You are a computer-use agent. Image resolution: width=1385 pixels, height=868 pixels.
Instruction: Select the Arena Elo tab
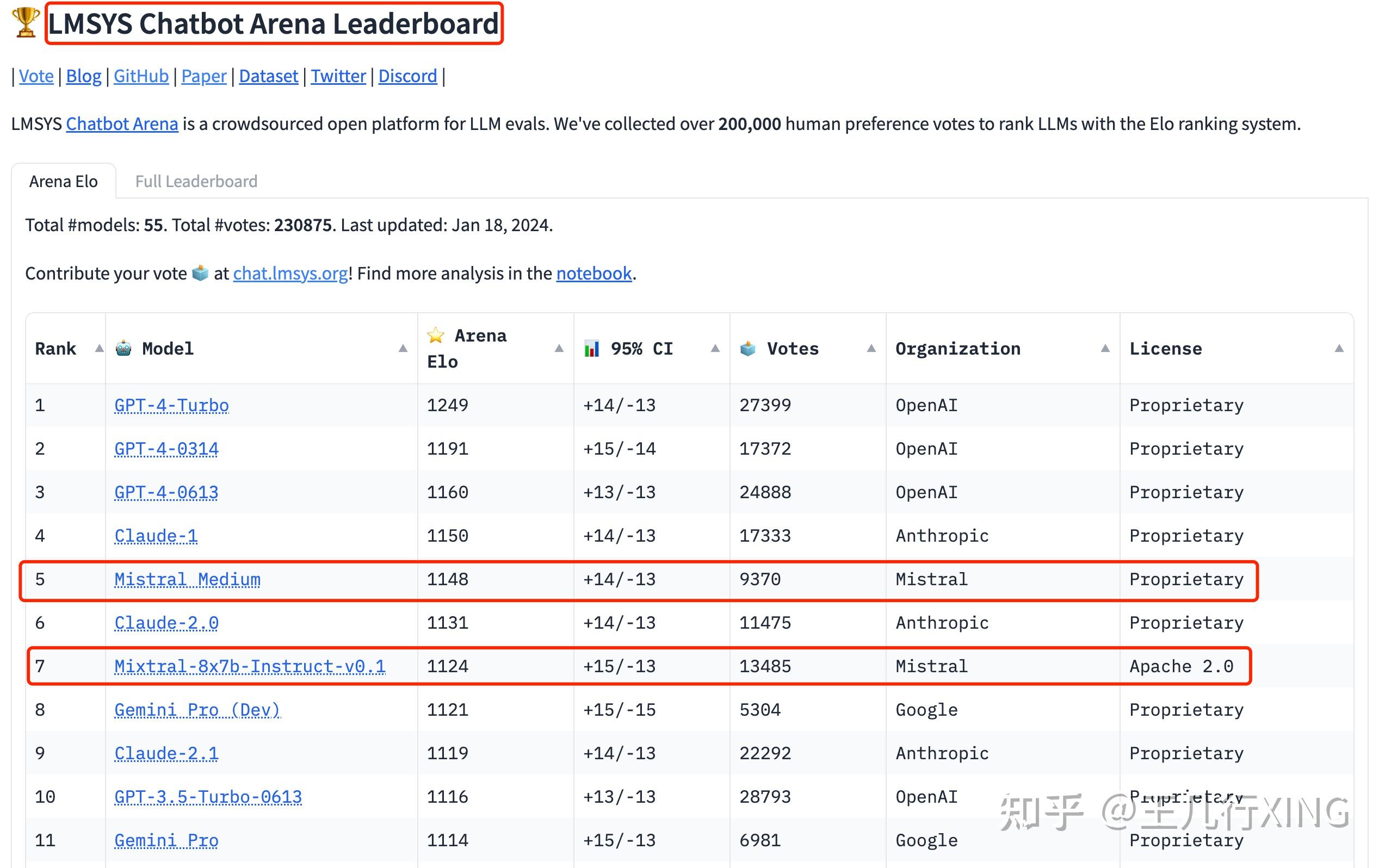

---------------

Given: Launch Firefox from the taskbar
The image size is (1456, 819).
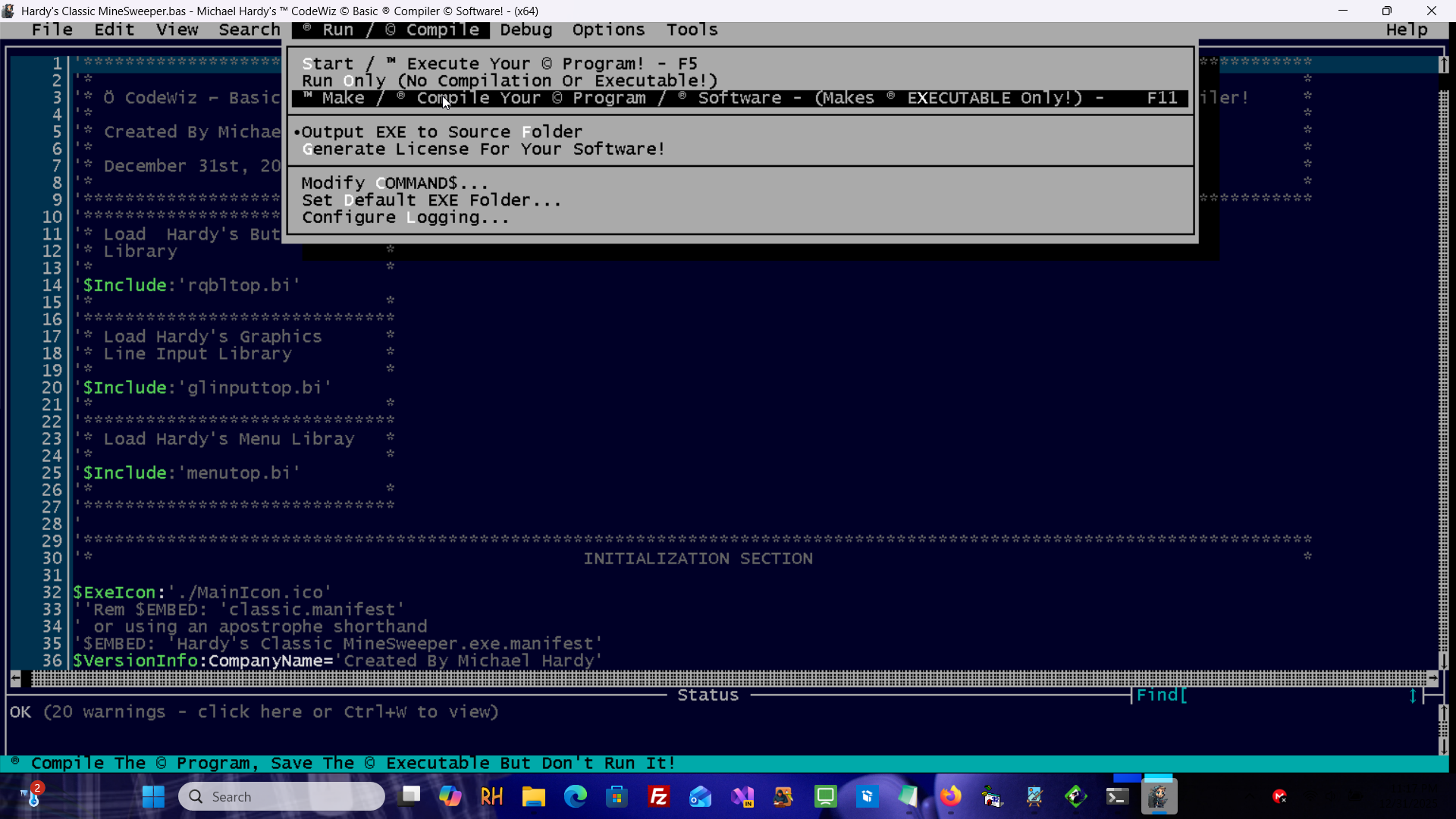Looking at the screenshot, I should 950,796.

---------------

* Request
Pull out every line of the records above that contains the word "resolution", copying each one in full.

* Written solution
You are a computer-use agent. Image resolution: width=1385 pixels, height=868 pixels.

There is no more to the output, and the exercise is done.